Some good news – or at least good promises – from Gordon Brown. In his first interview since the G20 (see Brown’s electric dream for Britain), he told The Independent (a quality UK paper with excellent journalists and columnists writing on climate change) that this month’s Budget will make the UK “a world leader” in manufacturing, using and exporting electric and hybrid vehicles, and also lighter, more fuel-efficient petrol cars. Trials for electric cars in two or three cities are promised for 2010. Electricity companies will be encouraged to ensure the batteries can be recharged at a national network of power points at the roadside.
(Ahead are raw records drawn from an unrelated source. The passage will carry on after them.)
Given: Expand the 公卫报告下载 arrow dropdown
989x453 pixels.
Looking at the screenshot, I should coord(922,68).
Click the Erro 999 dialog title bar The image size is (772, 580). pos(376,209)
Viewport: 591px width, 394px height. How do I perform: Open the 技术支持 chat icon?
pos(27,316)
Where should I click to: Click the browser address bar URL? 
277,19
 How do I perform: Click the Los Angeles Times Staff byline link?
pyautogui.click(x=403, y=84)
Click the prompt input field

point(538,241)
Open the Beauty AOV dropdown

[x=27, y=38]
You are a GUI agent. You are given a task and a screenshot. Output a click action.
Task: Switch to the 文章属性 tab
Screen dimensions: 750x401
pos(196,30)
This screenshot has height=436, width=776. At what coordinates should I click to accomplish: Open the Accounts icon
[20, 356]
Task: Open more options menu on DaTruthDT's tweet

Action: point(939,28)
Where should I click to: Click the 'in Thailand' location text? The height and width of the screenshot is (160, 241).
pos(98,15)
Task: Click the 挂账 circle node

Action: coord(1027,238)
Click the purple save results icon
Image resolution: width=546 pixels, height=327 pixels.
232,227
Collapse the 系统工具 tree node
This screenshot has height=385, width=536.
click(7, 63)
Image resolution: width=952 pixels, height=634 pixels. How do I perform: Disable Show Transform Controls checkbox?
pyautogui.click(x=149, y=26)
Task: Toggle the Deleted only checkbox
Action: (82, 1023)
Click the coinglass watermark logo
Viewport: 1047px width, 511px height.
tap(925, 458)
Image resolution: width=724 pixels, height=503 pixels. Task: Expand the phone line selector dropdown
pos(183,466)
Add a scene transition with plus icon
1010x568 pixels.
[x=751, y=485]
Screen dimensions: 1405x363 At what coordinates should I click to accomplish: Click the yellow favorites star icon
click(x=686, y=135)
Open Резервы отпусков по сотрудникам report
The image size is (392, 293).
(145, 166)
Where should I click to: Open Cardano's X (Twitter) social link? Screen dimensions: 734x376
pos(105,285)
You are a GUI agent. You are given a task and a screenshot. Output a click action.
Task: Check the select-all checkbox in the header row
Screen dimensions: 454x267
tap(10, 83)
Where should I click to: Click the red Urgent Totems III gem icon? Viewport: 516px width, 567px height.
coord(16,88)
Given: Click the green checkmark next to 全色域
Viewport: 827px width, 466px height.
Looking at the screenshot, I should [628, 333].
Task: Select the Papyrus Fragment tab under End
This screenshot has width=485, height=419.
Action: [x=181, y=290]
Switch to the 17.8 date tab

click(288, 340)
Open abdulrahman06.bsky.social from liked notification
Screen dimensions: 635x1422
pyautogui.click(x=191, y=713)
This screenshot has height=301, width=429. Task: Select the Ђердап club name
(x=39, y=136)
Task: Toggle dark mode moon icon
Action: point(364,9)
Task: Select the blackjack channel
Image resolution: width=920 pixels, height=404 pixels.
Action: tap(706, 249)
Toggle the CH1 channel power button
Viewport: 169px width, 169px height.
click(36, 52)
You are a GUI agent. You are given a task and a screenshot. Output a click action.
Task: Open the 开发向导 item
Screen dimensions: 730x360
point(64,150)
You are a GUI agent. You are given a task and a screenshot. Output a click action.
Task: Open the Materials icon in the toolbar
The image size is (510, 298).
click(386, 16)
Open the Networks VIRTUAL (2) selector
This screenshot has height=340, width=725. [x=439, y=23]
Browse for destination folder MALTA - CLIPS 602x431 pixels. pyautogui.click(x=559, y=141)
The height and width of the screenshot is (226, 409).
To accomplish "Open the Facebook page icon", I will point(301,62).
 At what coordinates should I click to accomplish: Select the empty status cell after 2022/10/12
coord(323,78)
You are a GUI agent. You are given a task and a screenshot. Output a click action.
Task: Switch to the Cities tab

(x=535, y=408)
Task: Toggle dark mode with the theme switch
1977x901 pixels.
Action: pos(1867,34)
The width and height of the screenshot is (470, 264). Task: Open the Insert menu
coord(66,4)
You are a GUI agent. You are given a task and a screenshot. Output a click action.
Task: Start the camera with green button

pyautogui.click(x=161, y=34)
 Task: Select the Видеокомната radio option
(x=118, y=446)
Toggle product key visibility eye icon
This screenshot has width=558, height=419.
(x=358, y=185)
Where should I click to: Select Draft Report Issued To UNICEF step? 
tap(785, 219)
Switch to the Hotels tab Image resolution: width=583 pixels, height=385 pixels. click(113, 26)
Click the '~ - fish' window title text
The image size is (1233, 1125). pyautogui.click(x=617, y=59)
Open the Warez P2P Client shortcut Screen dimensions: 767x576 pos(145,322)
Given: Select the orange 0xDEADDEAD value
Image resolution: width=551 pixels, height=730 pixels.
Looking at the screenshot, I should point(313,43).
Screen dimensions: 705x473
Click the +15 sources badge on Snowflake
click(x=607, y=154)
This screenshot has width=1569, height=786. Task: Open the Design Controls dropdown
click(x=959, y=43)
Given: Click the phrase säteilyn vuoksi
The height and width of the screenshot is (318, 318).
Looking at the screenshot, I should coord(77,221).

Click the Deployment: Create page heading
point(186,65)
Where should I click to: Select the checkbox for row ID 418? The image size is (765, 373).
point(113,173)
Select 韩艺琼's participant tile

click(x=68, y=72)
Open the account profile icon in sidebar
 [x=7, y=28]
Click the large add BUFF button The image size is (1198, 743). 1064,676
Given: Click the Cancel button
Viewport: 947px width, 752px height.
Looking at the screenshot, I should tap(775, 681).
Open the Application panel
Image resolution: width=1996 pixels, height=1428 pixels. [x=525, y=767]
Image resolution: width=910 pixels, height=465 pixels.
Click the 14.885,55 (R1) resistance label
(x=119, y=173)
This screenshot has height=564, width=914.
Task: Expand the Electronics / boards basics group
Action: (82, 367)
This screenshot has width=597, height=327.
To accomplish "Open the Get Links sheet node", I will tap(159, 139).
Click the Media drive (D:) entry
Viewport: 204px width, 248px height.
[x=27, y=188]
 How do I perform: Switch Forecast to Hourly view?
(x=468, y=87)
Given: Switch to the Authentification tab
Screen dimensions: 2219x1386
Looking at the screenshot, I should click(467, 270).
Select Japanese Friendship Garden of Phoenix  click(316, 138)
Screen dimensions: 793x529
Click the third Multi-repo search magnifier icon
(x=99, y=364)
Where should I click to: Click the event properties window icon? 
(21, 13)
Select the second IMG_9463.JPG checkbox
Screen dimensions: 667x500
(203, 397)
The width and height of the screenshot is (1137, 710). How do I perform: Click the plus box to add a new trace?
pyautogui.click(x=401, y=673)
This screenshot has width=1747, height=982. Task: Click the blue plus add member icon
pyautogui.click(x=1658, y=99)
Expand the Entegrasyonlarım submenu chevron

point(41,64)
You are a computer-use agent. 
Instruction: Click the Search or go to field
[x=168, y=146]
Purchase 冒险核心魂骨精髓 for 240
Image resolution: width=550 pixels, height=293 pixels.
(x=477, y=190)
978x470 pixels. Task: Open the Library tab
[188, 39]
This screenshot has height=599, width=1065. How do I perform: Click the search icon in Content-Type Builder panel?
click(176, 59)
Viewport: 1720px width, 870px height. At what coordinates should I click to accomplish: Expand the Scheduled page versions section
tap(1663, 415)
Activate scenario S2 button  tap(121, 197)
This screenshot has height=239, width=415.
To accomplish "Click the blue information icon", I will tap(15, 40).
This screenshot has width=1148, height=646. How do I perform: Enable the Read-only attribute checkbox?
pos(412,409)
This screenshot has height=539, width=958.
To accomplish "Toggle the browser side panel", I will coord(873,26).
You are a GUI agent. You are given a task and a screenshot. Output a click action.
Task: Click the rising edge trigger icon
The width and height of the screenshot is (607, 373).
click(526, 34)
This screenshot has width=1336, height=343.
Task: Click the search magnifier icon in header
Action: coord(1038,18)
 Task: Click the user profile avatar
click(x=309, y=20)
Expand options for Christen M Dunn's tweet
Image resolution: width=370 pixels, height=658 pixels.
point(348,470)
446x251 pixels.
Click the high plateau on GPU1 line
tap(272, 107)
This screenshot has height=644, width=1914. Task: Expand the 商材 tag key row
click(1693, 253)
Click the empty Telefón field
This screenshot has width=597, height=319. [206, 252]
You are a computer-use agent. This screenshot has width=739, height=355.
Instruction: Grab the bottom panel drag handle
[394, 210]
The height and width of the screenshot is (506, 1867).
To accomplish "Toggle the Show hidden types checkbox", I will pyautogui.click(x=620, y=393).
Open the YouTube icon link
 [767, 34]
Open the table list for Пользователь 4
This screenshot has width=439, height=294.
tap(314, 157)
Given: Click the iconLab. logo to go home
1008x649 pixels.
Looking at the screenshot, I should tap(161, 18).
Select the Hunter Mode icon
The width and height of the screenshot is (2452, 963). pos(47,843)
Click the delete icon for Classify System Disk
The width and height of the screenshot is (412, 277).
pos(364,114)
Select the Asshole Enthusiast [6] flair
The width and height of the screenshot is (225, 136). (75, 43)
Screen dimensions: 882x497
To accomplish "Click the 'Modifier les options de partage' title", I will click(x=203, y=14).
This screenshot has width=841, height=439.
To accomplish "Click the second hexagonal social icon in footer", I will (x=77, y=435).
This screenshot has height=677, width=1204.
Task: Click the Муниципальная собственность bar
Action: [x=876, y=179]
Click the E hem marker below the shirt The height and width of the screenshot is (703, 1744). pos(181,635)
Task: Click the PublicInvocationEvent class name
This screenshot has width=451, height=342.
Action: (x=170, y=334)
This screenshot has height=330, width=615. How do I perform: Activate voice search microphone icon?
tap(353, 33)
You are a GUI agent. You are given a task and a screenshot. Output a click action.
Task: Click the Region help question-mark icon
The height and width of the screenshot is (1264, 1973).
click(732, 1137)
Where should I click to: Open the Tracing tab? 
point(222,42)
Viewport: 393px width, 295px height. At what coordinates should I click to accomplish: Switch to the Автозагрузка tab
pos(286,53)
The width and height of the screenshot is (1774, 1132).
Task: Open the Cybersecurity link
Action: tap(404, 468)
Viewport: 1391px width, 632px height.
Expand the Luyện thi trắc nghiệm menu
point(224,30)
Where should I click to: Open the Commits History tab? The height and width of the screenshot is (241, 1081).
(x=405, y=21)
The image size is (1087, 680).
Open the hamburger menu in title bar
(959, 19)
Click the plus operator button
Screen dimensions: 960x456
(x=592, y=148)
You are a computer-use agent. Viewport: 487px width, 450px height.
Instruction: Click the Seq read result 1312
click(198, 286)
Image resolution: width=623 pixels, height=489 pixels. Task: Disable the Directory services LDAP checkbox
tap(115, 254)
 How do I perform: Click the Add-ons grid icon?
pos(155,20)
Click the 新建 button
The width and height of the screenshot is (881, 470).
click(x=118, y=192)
Electric vehicles are less polluting than oil-powered vehicles, whatever the mix of electricity generation. Obviously, they are even better if the electricity is from low or zero-carbon sources. Brown also spoke about removing some of the planning obstacles that prevent the UK harnessing more of its enormous wind resource. Another benefit of electric vehicles is that millions of batteries will provide a means of storing electricity, so helping overcome the issue of intermittence (the wind doesn’t always blow or blows too hard).
The Budget will also set a target of creating 400,000 jobs in “green industries” over the next five years. Government targets are often dismissed as simple rhetoric and, of course, delivery is more important than target setting. However, targets do set a direction of travel and help build investor confidence – although, in the UK, many investors assume there will be a new Government next year, so a Tory acceptance of this target would be valuable.
The promise of ‘green vehicles’ is clearly part of the Government’s attempt to keep the UK motor industry alive. And there are, obviously, many jobs to be had in electric vehicles: Kansas City in Missouri, USA has just been chosen for a new assembly plant for an electric truck, which will have a range of 100 miles. The UK could do much more to create the Green New Deal (see UK needs Green New Deal’ to tackle ‘triple crunch’ of credit, oil price and climate crises).
The wind industry employs tens of thousands of people in Germany (80,000), Spain (35,000) and Denmark (21,600). Most of these are in manufacturing. The industry predicts that the total across the EU could rise above 350,000 by 2020. The UK should start building turbines, to create jobs and also to protect the UK wind industry from exchange rate fluctuations – the collapse in the value of the pound has increased the cost of new UK wind farms by 30% in the last year. The UK should also build ships – known as barges – to install offshore wind turbines, since there is a great global bottleneck in getting hold of these.
Even richer in jobs is work on energy efficiency – upgrading the existing building stock. This would help control climate change, create tens of thousands of jobs in the construction industry, increase energy security and reduce the number of people suffering fuel poverty. Let’s hope the UK Government delivers on 22 April 2009 what the Prime Minister has promised today.